Only some lines are wanted: please transcribe exactly those from the one containing "The width and height of the screenshot is (608, 405)." through the end of the data, pictures excluded.

(Beginning of SOURCE DATA)

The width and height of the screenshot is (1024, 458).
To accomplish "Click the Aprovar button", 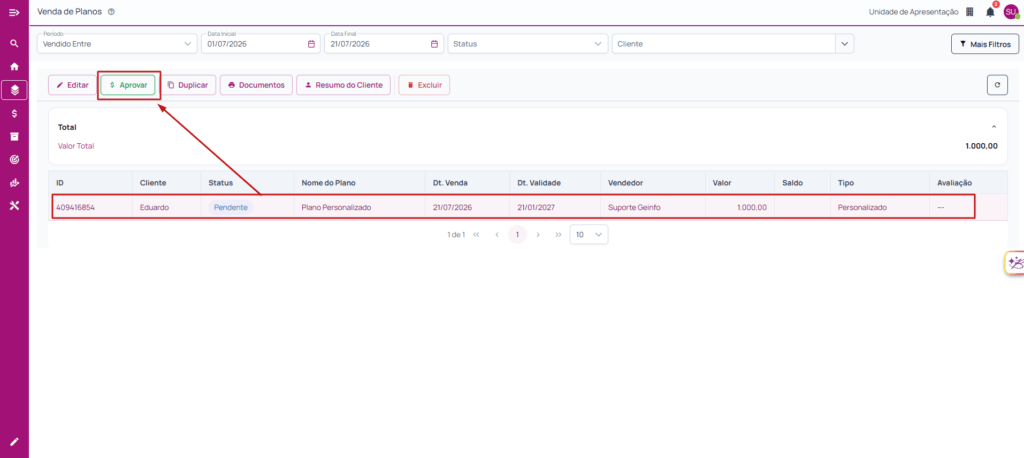I will click(x=128, y=85).
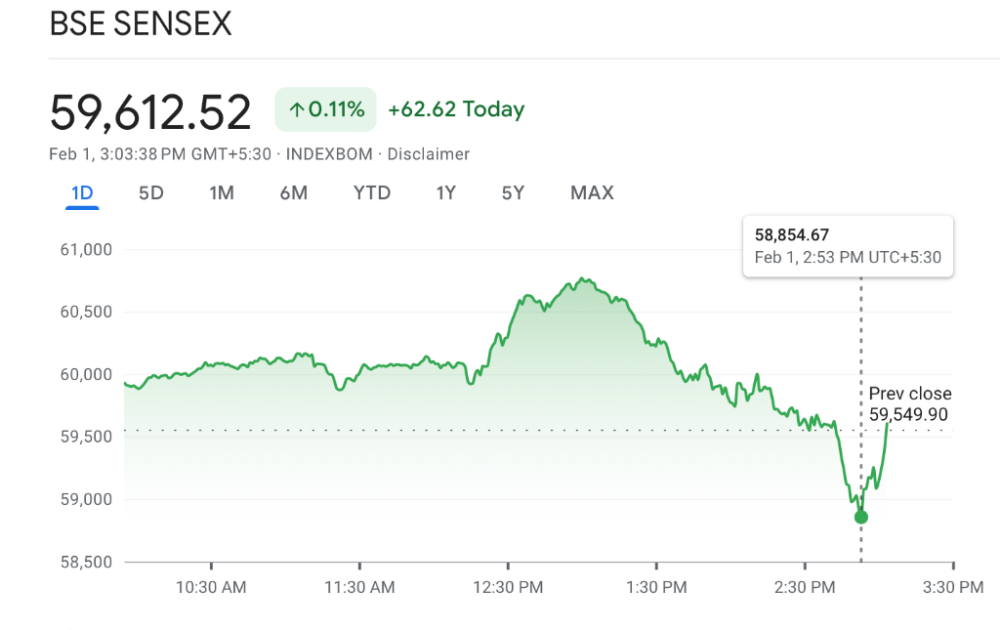Open the Disclaimer link
Screen dimensions: 1000x630
[x=429, y=154]
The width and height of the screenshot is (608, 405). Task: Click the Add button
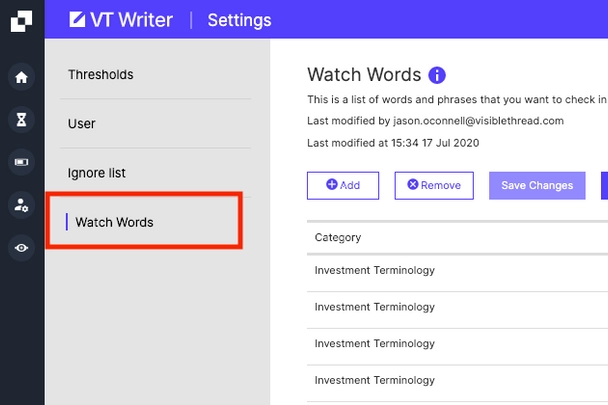click(x=343, y=185)
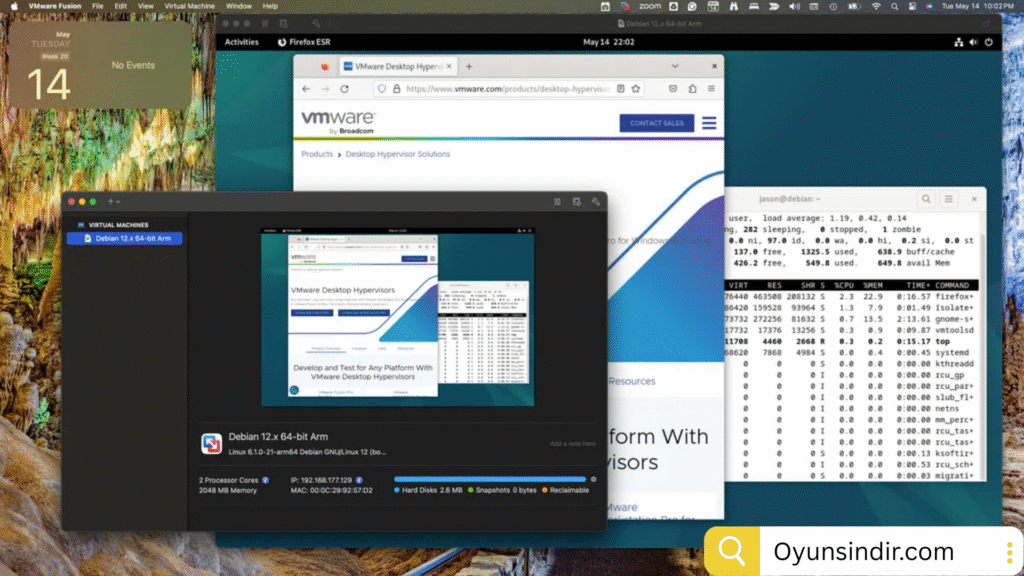This screenshot has height=576, width=1024.
Task: Switch to the VMware Desktop Hypervisor tab
Action: tap(396, 66)
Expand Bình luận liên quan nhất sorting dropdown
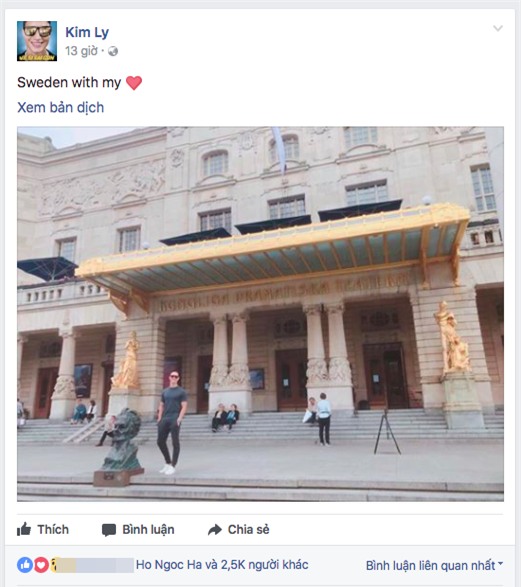521x587 pixels. (434, 565)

(End of SOURCE DATA)

RESULT BELOW
The width and height of the screenshot is (608, 405). Task: Click the Add button
click(x=343, y=185)
This screenshot has height=576, width=1024.
Task: Switch to the VMware Desktop Hypervisor tab
Action: tap(396, 66)
Expand Bình luận liên quan nhất sorting dropdown
521x587 pixels. (434, 565)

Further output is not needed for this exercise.